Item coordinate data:

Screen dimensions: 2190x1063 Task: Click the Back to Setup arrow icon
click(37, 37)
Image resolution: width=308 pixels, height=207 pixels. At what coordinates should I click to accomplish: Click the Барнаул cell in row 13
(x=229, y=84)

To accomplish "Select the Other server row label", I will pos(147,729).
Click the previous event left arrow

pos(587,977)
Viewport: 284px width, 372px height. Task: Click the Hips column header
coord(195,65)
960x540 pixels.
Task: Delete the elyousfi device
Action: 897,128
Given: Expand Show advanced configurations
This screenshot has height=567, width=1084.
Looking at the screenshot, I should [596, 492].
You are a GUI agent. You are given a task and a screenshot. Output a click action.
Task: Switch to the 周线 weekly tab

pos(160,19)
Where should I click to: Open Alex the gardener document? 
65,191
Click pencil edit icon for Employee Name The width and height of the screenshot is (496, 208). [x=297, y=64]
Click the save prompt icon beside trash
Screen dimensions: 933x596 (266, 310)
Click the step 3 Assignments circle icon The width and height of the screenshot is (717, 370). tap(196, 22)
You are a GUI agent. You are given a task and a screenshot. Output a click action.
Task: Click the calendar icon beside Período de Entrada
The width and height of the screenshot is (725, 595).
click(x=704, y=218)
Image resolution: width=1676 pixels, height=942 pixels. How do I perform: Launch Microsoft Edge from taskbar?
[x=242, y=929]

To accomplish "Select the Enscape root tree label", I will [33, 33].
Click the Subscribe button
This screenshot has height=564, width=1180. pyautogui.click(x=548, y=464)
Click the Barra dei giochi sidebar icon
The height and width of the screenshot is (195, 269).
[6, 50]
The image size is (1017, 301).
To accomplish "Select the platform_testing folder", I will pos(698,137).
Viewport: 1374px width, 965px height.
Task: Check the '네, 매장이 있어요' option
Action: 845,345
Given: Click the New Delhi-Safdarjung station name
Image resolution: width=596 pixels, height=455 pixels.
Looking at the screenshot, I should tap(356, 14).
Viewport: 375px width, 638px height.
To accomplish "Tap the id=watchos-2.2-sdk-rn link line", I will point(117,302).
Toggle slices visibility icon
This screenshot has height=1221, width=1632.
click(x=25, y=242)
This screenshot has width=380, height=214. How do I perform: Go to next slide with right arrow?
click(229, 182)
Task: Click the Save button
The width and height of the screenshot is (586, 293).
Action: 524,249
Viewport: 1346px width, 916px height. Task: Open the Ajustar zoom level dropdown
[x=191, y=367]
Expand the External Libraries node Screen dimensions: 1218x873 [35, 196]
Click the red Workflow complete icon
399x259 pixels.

> [Stated goal] Return everything from the line containing "Click the step" down to the end of the records, reproducing each line unchanged.

> [Exercise answer]
Click the step 3 Assignments circle icon The width and height of the screenshot is (717, 370). tap(196, 22)
You are a GUI agent. You are given a task and a screenshot. Output a click action.
Task: Click the calendar icon beside Período de Entrada
The width and height of the screenshot is (725, 595).
click(x=704, y=218)
Image resolution: width=1676 pixels, height=942 pixels. How do I perform: Launch Microsoft Edge from taskbar?
[x=242, y=929]

To accomplish "Select the Enscape root tree label", I will [33, 33].
Click the Subscribe button
This screenshot has height=564, width=1180. pyautogui.click(x=548, y=464)
Click the Barra dei giochi sidebar icon
The height and width of the screenshot is (195, 269).
[6, 50]
The image size is (1017, 301).
To accomplish "Select the platform_testing folder", I will pos(698,137).
Viewport: 1374px width, 965px height.
Task: Check the '네, 매장이 있어요' option
Action: 845,345
Given: Click the New Delhi-Safdarjung station name
Image resolution: width=596 pixels, height=455 pixels.
Looking at the screenshot, I should tap(356, 14).
Viewport: 375px width, 638px height.
To accomplish "Tap the id=watchos-2.2-sdk-rn link line", I will point(117,302).
Toggle slices visibility icon
This screenshot has height=1221, width=1632.
click(x=25, y=242)
This screenshot has width=380, height=214. How do I perform: Go to next slide with right arrow?
click(229, 182)
Task: Click the Save button
The width and height of the screenshot is (586, 293).
Action: 524,249
Viewport: 1346px width, 916px height. Task: Open the Ajustar zoom level dropdown
[x=191, y=367]
Expand the External Libraries node Screen dimensions: 1218x873 [35, 196]
Click the red Workflow complete icon
399x259 pixels.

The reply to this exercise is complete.